2. What are the signs and/or symptoms of human monkeypox virus infection?
According to the international cohort of 60,510 individuals, the MPXV can cause rash (all types; 83.6%, n=21,472), fever (57.8%, n=14,842), rash on the whole body (49.6%, n=12,730), genital rash (45.5%, n=11,696), headache (29.4%, n=7,556), fatigue (29.3%, n=7,523), lymphadenopathy (all types) (29.0%, n=7,453), muscle ache (26.9%, n=6,919), general lymphadenopathy (24.3%, n=6,235), local lymphadenopathy (18.6%, n=4,779), rash of unknown location (12.7%, n=3,271), sore throat, oral rash, chills, cough, vomiting, and other signs and/or symptoms in the order of frequency, with a subtle difference between men and women (Table 2). The median delay between the date of onset and reporting was 6 days (interquartile range, 3 to 9). Symptoms may persist for two to three weeks. The number of lesions can range from one to several thousands. The lesions on the skin commence flat, then fill with fluid before they crust over, and finally dry up and detach with a fresh layer of skin forming underneath.[9] Most people recover from MPX within a few weeks, without the need of treatment.[10] Infection persists until a new layer of skin has been formed underneath. Those at higher risk of being infected with the virus or death may include pregnant women, children, and individuals who are immunocompromised.[11] The emergence of the rash can be seen as the first indication of infection. Further, MPX signs and/or symptoms frequently start in regions of the head and advance to the patient’s arms, legs, palms, and soles.[12] In contrast, according to previous studies, cases that the rash having started in the genital or perianal region prior spreading to the person’s extremities (Fig. 2 and Fig. 3) instead of head regions have been found.[12] Complications from MPX consist of secondary skin infections, pneumonia, disorientation, eye problems, proctitis, and pain or difficulty when urinating. Identification of viral DNA in swabs taken from crusts of vesicles or ulcers represent the preferred strategy for diagnosing active MPX cases.[13]
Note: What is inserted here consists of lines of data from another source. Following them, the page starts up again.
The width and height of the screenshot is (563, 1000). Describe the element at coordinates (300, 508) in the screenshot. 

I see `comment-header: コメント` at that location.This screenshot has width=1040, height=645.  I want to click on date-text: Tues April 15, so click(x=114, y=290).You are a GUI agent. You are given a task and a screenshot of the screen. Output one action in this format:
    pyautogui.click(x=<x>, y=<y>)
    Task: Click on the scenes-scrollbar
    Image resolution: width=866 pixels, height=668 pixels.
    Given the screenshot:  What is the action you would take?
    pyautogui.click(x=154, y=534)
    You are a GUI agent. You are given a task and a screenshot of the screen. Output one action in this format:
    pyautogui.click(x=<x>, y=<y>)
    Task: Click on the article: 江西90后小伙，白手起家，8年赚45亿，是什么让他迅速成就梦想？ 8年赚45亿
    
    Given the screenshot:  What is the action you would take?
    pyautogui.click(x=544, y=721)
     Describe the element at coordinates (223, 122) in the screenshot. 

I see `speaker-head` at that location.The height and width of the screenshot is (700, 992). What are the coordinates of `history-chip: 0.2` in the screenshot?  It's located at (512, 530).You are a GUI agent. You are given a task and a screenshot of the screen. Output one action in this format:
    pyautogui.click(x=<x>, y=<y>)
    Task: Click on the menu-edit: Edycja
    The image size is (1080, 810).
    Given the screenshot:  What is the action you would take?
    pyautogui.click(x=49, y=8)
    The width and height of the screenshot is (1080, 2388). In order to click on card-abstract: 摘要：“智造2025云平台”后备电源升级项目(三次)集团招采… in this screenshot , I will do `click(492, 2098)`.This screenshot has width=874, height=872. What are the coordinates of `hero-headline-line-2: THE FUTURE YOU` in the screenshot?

3. Mechanism of human monkeypox viral infection
MPXV-2022 strains contained 46 novel consensus mutations, compared with the 2018 strains.[14] Many scientists and physicians expected that the higher transmission rate and lower severity and outcomes of 2022 strains may associated to these 46 novel consensus mutations, compared with the 2018 strains.[15] To find the novel insight on the potential association between viral infectivity and mutation, additional research is warranted.
4. Conclusion
Most patients with MPX have a mild, self-limiting disease course with no medical treatment or supportive care. However, the prognosis for MPX may be differ according to initial health status (i.e., immunocompromized patients), previous vaccination status, and comorbidities. Taken together, a case-by-case strategy considering the health status of individuals is seemingly the most reasonable therapeutic option in controlling the MPX.